KUNST + PSYCHE
Bildtexte/Textbilder: Timm Ulrichs – Signifikat & Signifikant


Einen entgegengesetzten Weg beschritt Timm Ulrichs. Er ließ ein Kästchen bauen, gerade groß genug, um eine reale Pfeife darin unterzubringen. Sie sieht der Pfeife auf dem Gemälde von René Magritte zum Verwechseln ähnlich. Die typische Reihenfolge von einem Objekt und seinem Abbild wird auf den Kopf gestellt. Dies könnte nun sowohl Ausdruck der Freude sein („Genau solch eine Pfeife würde ich gern rauchen!“) als auch einer Banalisierung: Die Situation erinnert auf einmal an die unzähligen bebilderten Angebote, die tagtäglich auf uns einstürmen und uns mit verlockenden Bildern zum Kauf der abgebildeten Objekte verführen wollen. Aber Timm Ulrichs wäre nicht er selbst, wenn er es dabei bewenden lassen würde. Im Unterschied zu Jîrí Kolář, der eine Postkartenabbildung für seine Collagen verwendete, hat Ulrichs das Originalgemälde des tschechischen Künstlers durch einen Zusatz verfremdet. Das im Innendeckel des Kastens eingeklebte Foto trägt den Satz „Ceci n’est pas une pipe de Magritte“. Wir können zwar versuchen, dem Originalobjekt nahezukommen – aber es ist und bleibt nur der Ersatz. Dies erscheint wie eine Illustration des bekannten Satzes von Paul Ricœur: „Der Weg der Realität ist mit verlorenen Objekten gesäumt“. Hartmut Kraft
Biografie Timm Ulrichs
Geboren 1940 in Berlin. 1959–1966 Architekturstudium in Hannover. 1961 Gründung der „Werbezentrale für Totalkunst und Banalismus“.

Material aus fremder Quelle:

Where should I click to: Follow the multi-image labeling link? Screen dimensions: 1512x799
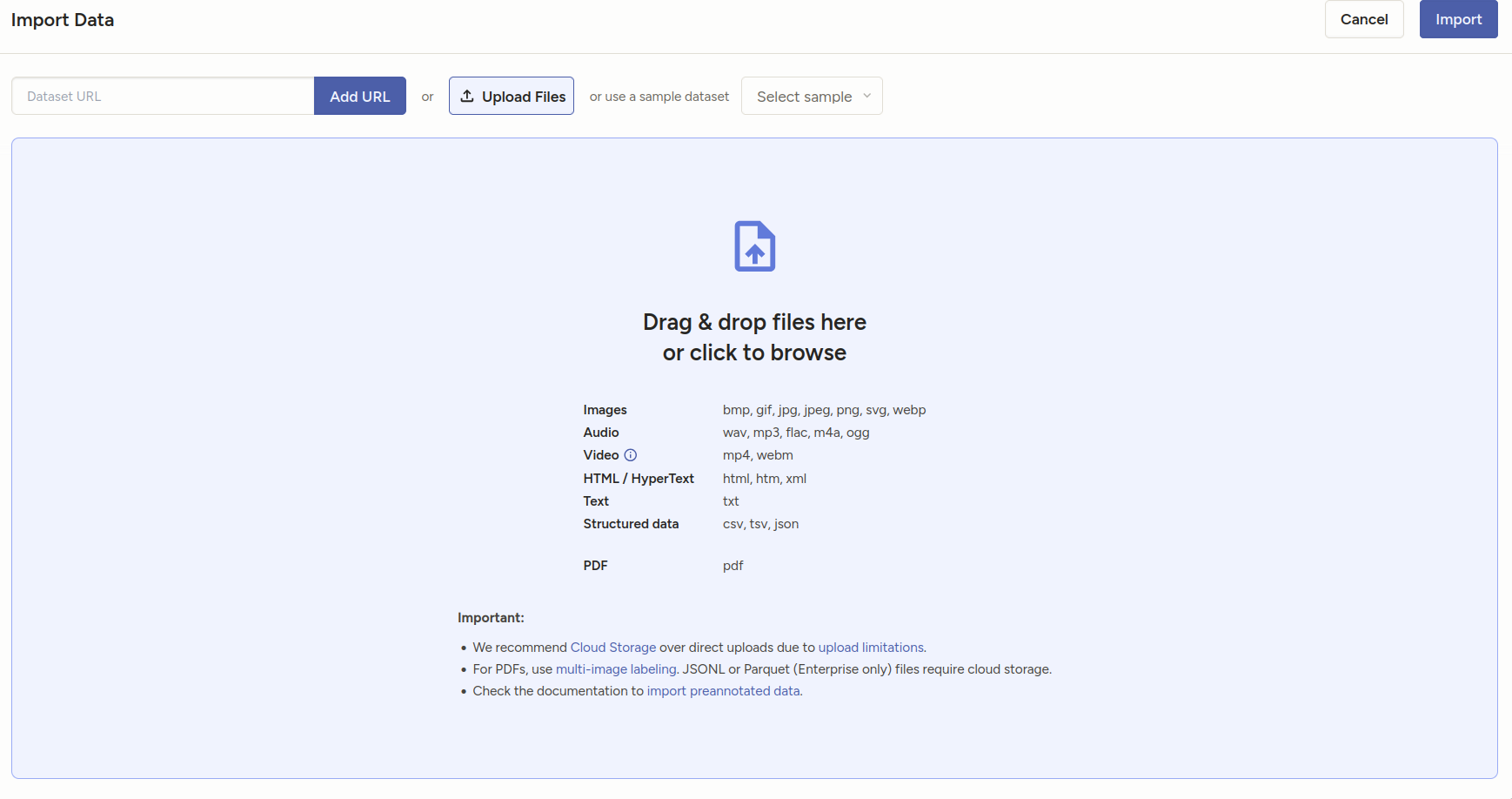616,669
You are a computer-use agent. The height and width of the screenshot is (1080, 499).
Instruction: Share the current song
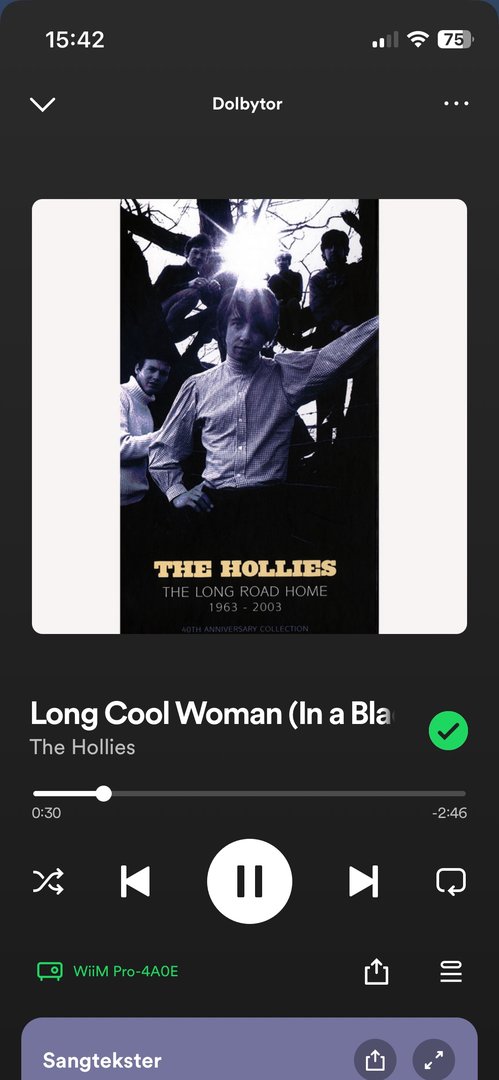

Interdisziplinäre Arbeit mit Texten, Objekten, Druckgrafik. 1961/1965 Selbstausstellung seiner Person als Gesamtkunstwerk. 1972–2005 Professor an der Kunstakademie Münster. Lebt in Hannover.
Literatur
Holtmann H (Hrsg.): Timm Ulrichs. Retrospektive 1960–1975.
Kunstverein Braunschweig und andere. 1975–1976.
Ricœur P: Die Interpretation. Ein Versuch über Freud. Suhrkamp,
Frankfurt 1965.
T. U.: Totalkunst. Städtische Galerie, Lüdenscheid 1980.